Panagis Filippakopoulos 1 , ∗ , Sarah Picaud 1 , Maria Mangos 3 , Tracy Keates 1 , Jean-Philippe Lambert 5 , Dalia Barsyte-Lovejoy 3 , Ildiko Felletar 1 , Rudolf Volkmer 6 , Susanne Müller 1 , Tony Pawson 5 , 7 , Anne-Claude Gingras 5 , 7 , Cheryl H. Arrowsmith 3 , 4 , Stefan Knapp 1 , 2 , 8 , ∗∗
30 March 2012
Bromodomains (BRDs) are protein interaction modules that specifically recognize ε-N-lysine acetylation motifs, a key event in the reading process of epigenetic marks. The 61 BRDs in the human genome cluster into eight families based on structure/sequence similarity. Here, we present 29 high-resolution crystal structures, covering all BRD families. Comprehensive crossfamily structural analysis identifies conserved and family-specific structural features that are necessary for specific acetylation-dependent substrate recognition. Screening of more than 30 representative BRDs against systematic histone-peptide arrays identifies new BRD substrates and reveals a strong influence of flanking posttranslational modifications, such as acetylation and phosphorylation, suggesting that BRDs recognize combinations of marks rather than singly acetylated sequences. We further uncovered a structural mechanism for the simultaneous binding and recognition of diverse diacetyl-containing peptides by BRD4. These data provide a foundation for structure-based drug design of specific inhibitors for this emerging target family.

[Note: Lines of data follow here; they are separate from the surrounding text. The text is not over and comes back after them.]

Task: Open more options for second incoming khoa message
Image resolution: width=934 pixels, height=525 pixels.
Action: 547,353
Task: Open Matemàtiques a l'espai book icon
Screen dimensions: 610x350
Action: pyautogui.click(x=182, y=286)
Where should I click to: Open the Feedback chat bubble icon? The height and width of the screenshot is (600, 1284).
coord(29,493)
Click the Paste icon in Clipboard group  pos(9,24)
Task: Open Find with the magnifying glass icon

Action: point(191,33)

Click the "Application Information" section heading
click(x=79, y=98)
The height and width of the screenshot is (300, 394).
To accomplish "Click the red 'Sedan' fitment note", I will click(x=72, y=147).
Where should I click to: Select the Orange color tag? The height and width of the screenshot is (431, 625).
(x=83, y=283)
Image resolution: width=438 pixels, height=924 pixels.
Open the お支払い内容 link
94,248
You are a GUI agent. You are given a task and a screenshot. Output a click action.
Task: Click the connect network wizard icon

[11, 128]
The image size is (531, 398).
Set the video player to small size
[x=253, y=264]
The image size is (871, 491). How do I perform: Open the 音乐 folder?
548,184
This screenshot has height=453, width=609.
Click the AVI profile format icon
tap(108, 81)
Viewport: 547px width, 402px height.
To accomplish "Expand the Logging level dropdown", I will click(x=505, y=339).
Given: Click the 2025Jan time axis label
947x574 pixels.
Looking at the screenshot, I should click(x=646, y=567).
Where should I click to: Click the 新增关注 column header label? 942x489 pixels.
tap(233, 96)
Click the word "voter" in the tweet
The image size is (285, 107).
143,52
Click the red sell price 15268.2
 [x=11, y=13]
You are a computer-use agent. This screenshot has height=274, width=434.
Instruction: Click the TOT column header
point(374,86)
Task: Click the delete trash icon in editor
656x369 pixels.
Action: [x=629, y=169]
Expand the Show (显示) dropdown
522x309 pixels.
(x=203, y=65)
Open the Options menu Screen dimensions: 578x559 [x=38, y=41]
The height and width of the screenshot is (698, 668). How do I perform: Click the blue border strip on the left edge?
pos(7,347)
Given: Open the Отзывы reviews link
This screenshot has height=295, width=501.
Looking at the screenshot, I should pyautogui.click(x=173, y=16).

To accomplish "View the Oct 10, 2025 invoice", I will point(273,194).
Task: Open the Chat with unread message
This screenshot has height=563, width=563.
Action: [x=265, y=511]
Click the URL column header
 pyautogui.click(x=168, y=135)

► Human bromodomain family characterized with 29 high-resolution crystal structures ► Peptide arrays establish core histone binding preferences of BRD ► Interactions with histone-acetylated lysine sites are quantified ► Flanking posttranslational modifications greatly impact acetylated lysine recognition
Bromodomains bind acetylated lysines in histones, a key event in the “reading” of epigenetic marks. A foundation for designing inhibitors for this emerging class of drug targets is provided by a systematic biochemical analysis of their binding preferences and a compendium of 29 crystal structures of human bromodomains.